An eternity passed.  Then he stood and opened the door to get in.  His shirt was un-tucked and it looked like he’d spilled something on his tie.  He didn’t make eye contact as he got in behind the wheel.  But even looking at him from the side I could tell that his eyes looked like they had when he picked me up from the school.

The old man pulled back onto the road, heading the right way now.  He hadn’t notice that it had gotten dark and we were driving without our headlights.  An oncoming car flashed its high beams at us. 

“Dad – the headlights?”

“Oh yeah.”  He pulled the knob on the left side of the steering wheel and the dashboard lit up.

We drove on and he turned up the music.  This time it was a Johnny Cash song that I’d heard before.  “Ring of Fire.”  And again he sang along, but he didn’t really know any of the main words, just the “ooh ooh oooh ring of fire…ring of fire” part.  Everybody knew that part.

When we got to the beach, the big parking lot was nearly empty.  The streetlights cast shapes like four-leaf clovers onto the blacktop.  I had never seen that before, because usually the spots were taken.  Since we were owners, we had a reserved spot.  Now, in late October, that didn’t matter at all.

As I got out I could hear the waves crashing on the beach nearby.  The salt air on my face was a bit chillier than I was used to.  The old man got the stuff from the back seat and handed me the bag with the food.  We went to the door to our place.  He fumbled for the keys, dropping them, then had to steady himself against the wall.  I bent down to get the keys and put them into the lock. 

He placed his hand on top of mine on the doorknob.  Looking at me in the light from the streetlamps, he smiled and turned the key in the lock.

I looked at him expectantly.  He caught my look, but at first didn’t recognize the cue.  I shifted my feet and looked a little harder.  He mouthed “Oh” then launched into it.

“Matthew Spencer Price, my dear sir, I am pleased to welcome you to the happiest place on earth.”  Then, as was the custom, he bowed to usher me inside.  Only he didn’t sound happy when he said it, his voice still out of tune like earlier.

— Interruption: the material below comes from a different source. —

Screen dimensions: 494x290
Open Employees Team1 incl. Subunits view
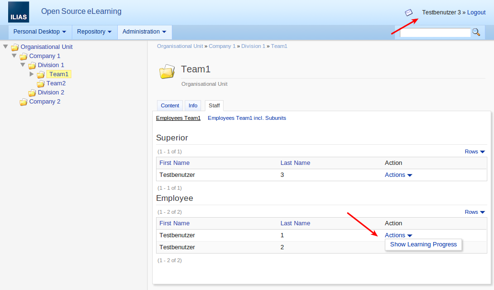pos(247,118)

Once we’d gotten the stuff inside and the lights turned on, the old man started looking for something.  Opening drawers and cabinets, he kept up a steady stream of “where-is- it- not-here-maybe-here-no-where- is- that-damn- thing.”

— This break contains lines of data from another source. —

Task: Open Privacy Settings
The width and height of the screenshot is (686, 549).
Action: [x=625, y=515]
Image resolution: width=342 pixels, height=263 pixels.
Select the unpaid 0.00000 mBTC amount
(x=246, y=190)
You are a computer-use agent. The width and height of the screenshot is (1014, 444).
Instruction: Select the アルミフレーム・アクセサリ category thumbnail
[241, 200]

Not giving up, he disappeared into the bedroom that Jackie and I shared.  I followed him, and entered just in time to see him slamming open the closet and rifling through the clothes hanging there.  They were mostly Jackie’s old things, a few sweaters and jackets and stuff. 

“Dad, what is it?  What are you looking for?”

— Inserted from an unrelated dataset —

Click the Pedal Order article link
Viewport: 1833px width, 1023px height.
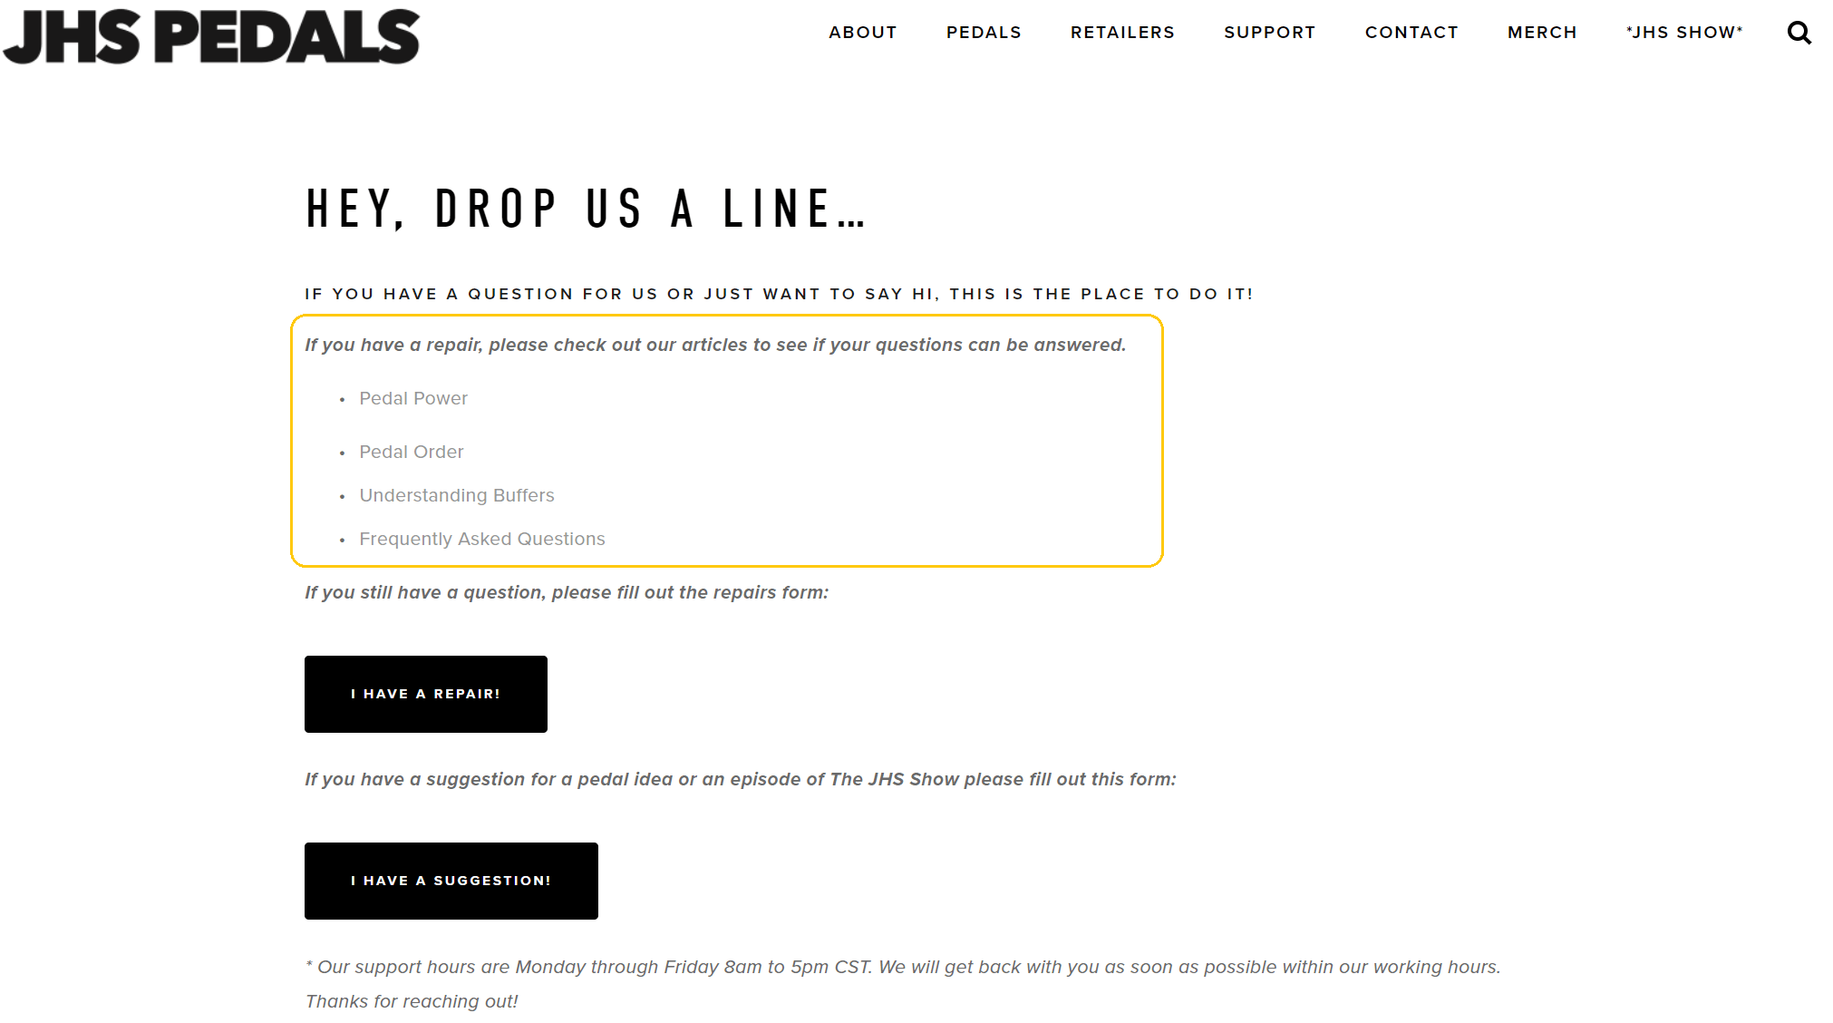pyautogui.click(x=412, y=451)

He was hard to understand, and I could smell the combination of beer, whisky, limburger, and cigarettes on his breath.  “C’mon Matty, you know.  The whistle!  Help me find it.  It’s got to be here.”

The whistle.Both the old man and Jackie had been lifeguards on the beach here, and he had passed on his whistle to my brother.  So I joined in the hunt, not sure where it might be but trying to help as much as I could.I wasn’t helping, though, and the longer he couldn’t find it, the more frantic the old man became.

The search moved to the girls’ room, but we didn’t make out any better.  Then to the storage closet.  Then the room he and my mother stayed in.  Still nothing.

Exhausted, he sat down on the sofa in the living room.It was late now, bedtime late, and I was hungry.  Remembering the bag with the food, I went to the kitchen and broke out the bread and bologna.  I slapped together two sandwiches and put them on some plates from the cupboard.

I came back into the living room carrying the sandwiches.  Proud of myself for taking initiative, I looked at the old man, expecting an “Attaboy, Matty.”  Instead, his head lay back against the sofa cushion and he looked like he was asleep.  I shook his shoulder, trying to wake him, partly so that he could eat, but mostly so that he could see I had done something , been helpful. 

“Dad?”

He woke slightly.  His eyelids opened halfway, but I don’t think he saw me.  So I sat down next to him and ate my sandwich.

A few moments later, he shifted, again waking a bit.

“It’s okay.”  His voice sounded back in tune.  “We’ll find it.  The girls’ll be here soon.”